Remember you’ll only get better at selling your idea, so don’t lead off with your most critical audience. I like to start with a voluntary WebEx or Slidecast, just to uncover a few more advocates across the organization. Infecting these people with the gospel will help it spread more easily, and make others curious without encouraging opposition.

You’ll know you’ve done a good job with this if, the first time you’re in front of a really big and important group with your story, 20% of the room is already on your side. That’s varsity execution, baby. That’s a guy/gal who’s going to get shit done.

4. Build support through a series of one-on-one conversations.

But that’s not the end. Leadership isn’t a big shiny presentation thing. It’s a series of one-on-one conversations.

You need to get out there and sell the change, even if you’re the Founder/CEO/Grand Poohbah/Great Gazoo. Use your budding network of true believers to spot the inevitable detractors and cynics. Invite them for coffee, and try to understand where they’re coming from. There’s usually some nuance that’s bugging them, and addressing it can not only earn their support, but make your idea stronger.

My third day here I gave a new e-mail sig file to a few insiders in sales and marketing, just to begin to socialize a new positioning idea. The sig closed with v1.0 of a phrase that become the first rev of our positioning: “Recover anything instantly for 90% less.” After learning some feathers had been ruffled among our critically important group of Solution Architects, I had an exchange with the head of that team to try and understand the issue. He told me his guys were engineers, and that the line — while technically true — smacked of marketing overpromise, and risked creating an expectation they couldn’t deliver on. Adding just two words — “up to,” before “90%” — signaled to them I was listening. It also gave us a signature line that’s both more accurate and more likely to succeed when it encounters the same cynicism in the outside world: Recover anything instantly for up to 90% less. Boom.

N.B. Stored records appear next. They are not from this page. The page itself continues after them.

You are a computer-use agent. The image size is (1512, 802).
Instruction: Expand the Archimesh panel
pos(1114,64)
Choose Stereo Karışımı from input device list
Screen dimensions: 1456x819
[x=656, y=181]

5. Reinforce the change by celebrating early successes.

By now your idea / positioning / whatever should have built some internal support, and you should see behavior start to change. But that’s also a process that takes time, and one of the best things you can do to keep the train rolling is to find a win you can celebrate. Look… your idea has to start creating real value at some point, or it’s not right. Look for that story and be the reporter of it. Share it with the organization, and use it as you continue to engage people, one-on-one, helping your idea take root in the culture of your organization.

Stay on it. When you’re sick to death of hearing yourself say the same thing, most people will have heard you say it once. Holland-Mark CEO Chris Colbert used to call himself the Chief Repetition Officer. “My job is to say the same thing over and over,” he says, “until everybody starts to believe it.”

#leader

People who are effective at changing things understand this. And they’re willing to do the work that too often goes un-done in the Big Idea fly-bys that rarely amount to more than a few interesting slides, and a whole lot of wishful thinking.